3. Plus d'usines de dessalement

Elles représentent 23 % de l'approvisionnement en eau, dans un pays leader en Europe. La Catalogne compte deux usines de ce type, celle d'El Prat dans la banlieue de Barcelone et celle de Blanes près de Gérone. Avec l'absence de pluies substantielles ces dernières années, elles tournent à plein régime depuis février 2022.

Le site d'El Prat est essentiel pour assurer l'alimentation en eau potable de l'agglomération barcelonaise. Un constat partagé : le changement climatique a pris de court les autorités. « L'Aca n'a pas anticipé la sécheresse persistante et notre déficit structurel en eau », note Coordenadas, un institut de recherches sur la gouvernance et l'économie appliquée. « On est très en retard en la matière, à la différence des archipels des Canaries et des Baléares dont les besoins sont comblés par cette technologie. »

Le gouvernement le sait. Il vient donc de lancer la construction de deux autres usines à Blanes et sur la Foix (d'une capacité cumulée de 80 millions de mètres cubes par an), pour une mise en service prévue en 2027. Un bémol : situées sur le littoral, ces nouvelles usines manquent d'espace disponible pour construire à proximité des installations photovoltaïques qui les alimenteraient en énergie et réduiraient ainsi leurs émissions de CO2.

4. La chasse aux fuites

D'une manière générale, selon l'Aca, un quart de l'eau se perd dans les canalisations, souvent vétustes et mal entretenues. Faute de moyens et de priorités. Et parfois la topographie de reliefs accidentés n'aide pas. À Begur, avec ses 54 lotissements répartis sur 21 km², l'ancien responsable de l'urbanisme Eugeni Pibernat estime qu'un tiers de l'eau se perd en raison d'une tuyauterie défectueuse. Une prise de conscience est en marche : la mairie va y consacrer 13 millions d'euros, cette prérogative relevant en effet de la municipalité. Mais Samuel Reyes, directeur de l'Aca, y voit une « voie prioritaire pour économiser l'eau ». Il a annoncé 183 millions d'euros pour aider les communes à financer ces travaux onéreux et souvent rendus complexes par la déclivité et les fréquentes vastes extensions urbaines. L'exemple de Cabrera d'Anoia, 1 600 habitants, dans le Penedés, illustre bien le passage d'une situation catastrophique à une dynamique vertueuse.

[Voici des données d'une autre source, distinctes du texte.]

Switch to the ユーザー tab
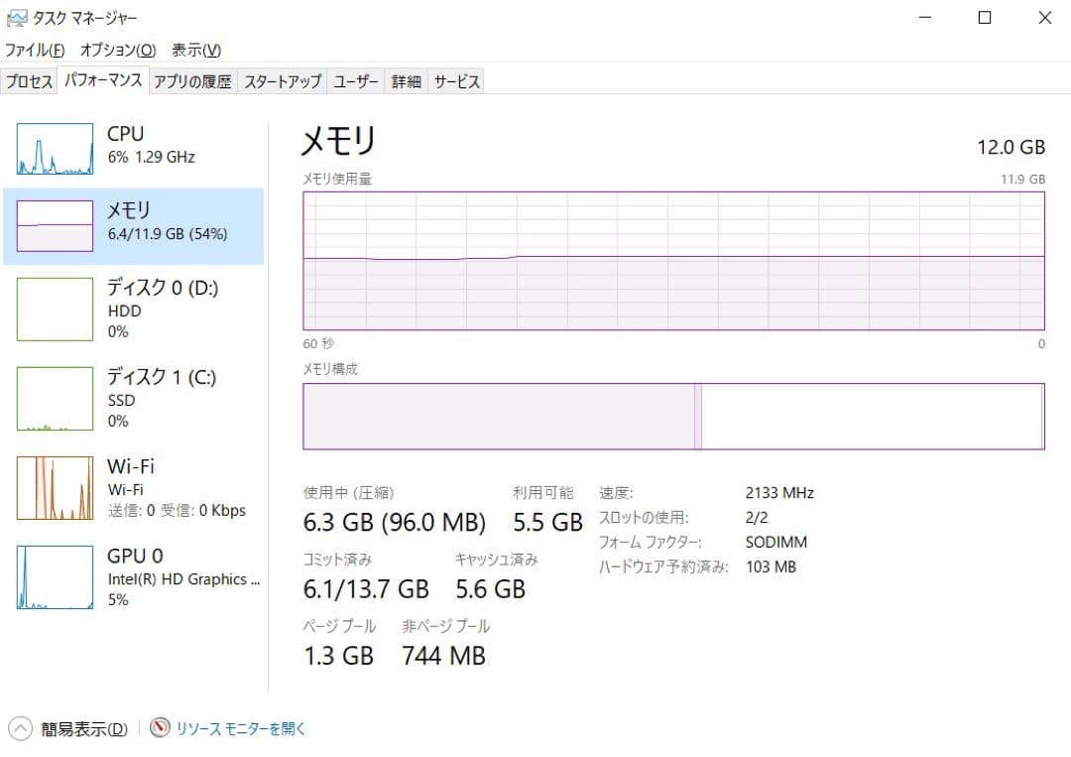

Avant la pandémie, 90 % de l'eau du village disparaissait dans les canalisations. Avec la sécheresse persistante et des puits à sec, il s'est retroussé les manches et n'en perd plus que 46 %. Grâce à une subvention de l'Aca, il compte ramener prochainement ses fuites à moins d'un tiers, la région ayant compris que cela lui coûtait presque aussi cher d'affréter des camions-citernes pour ravitailler la commune.

5. Réutilisation et régénération des eaux usées

D'après les spécialistes, l'Aca a désormais les yeux rivés sur Israël, la référence en la matière, qui réutilise 70 % de ses eaux usées. « Si la Catalogne fut longtemps en avance, là aussi elle n'a rien fait depuis dix ans », constate Domingo Zarzo, président de l'Aedyr, l'Association espagnole de dessalement et de réutilisation. « Mais il faut reconnaître qu'elle met les bouchées doubles sur cette technologie moins chère et cruciale. »

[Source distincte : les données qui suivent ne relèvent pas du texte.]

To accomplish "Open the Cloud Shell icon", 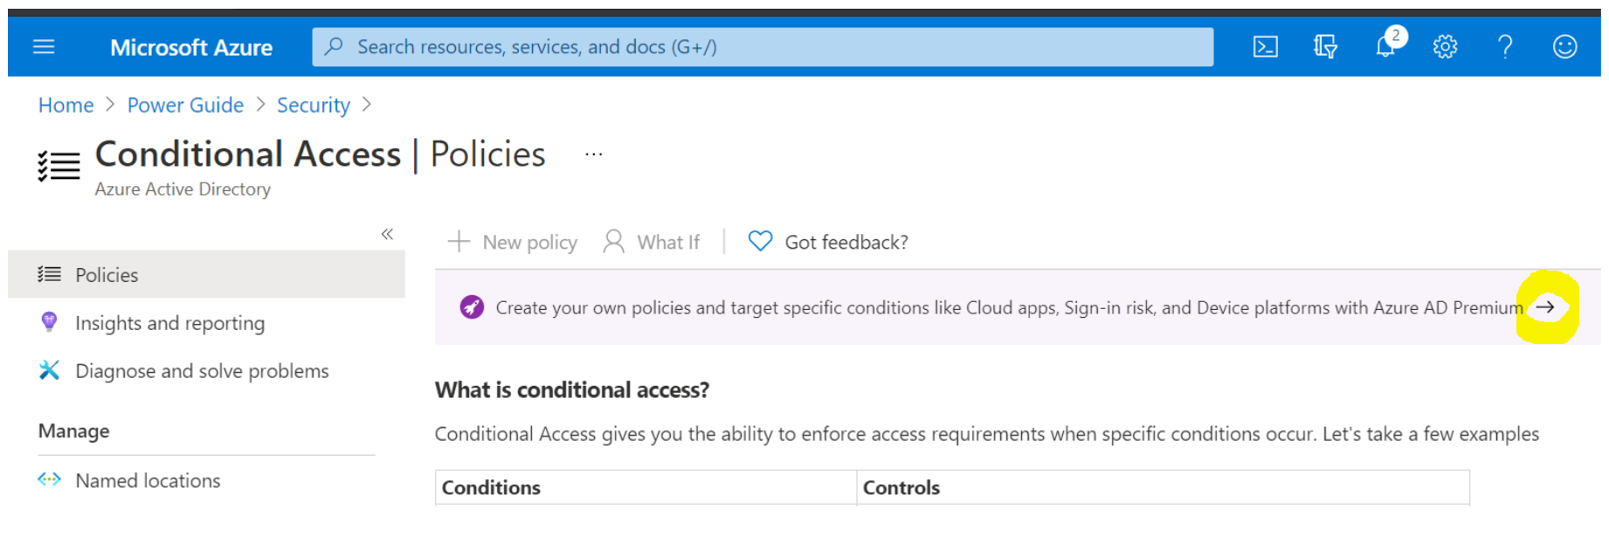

Depuis 2020, la législation régionale facilite la réutilisation des eaux résiduelles à grande échelle. Les résultats sont là : trois ans plus tard, 80 millions de mètres cubes d'eau régénérée ont été distribués dans le circuit, soit trois fois plus qu'avant. Les autorités ont mis le turbo et prévoient 25 nouvelles usines de potabilisation. L'objectif poursuivi consiste à parvenir à une production annuelle de 100 millions de mètres cubes en 2027, et de 150 millions pour 2032.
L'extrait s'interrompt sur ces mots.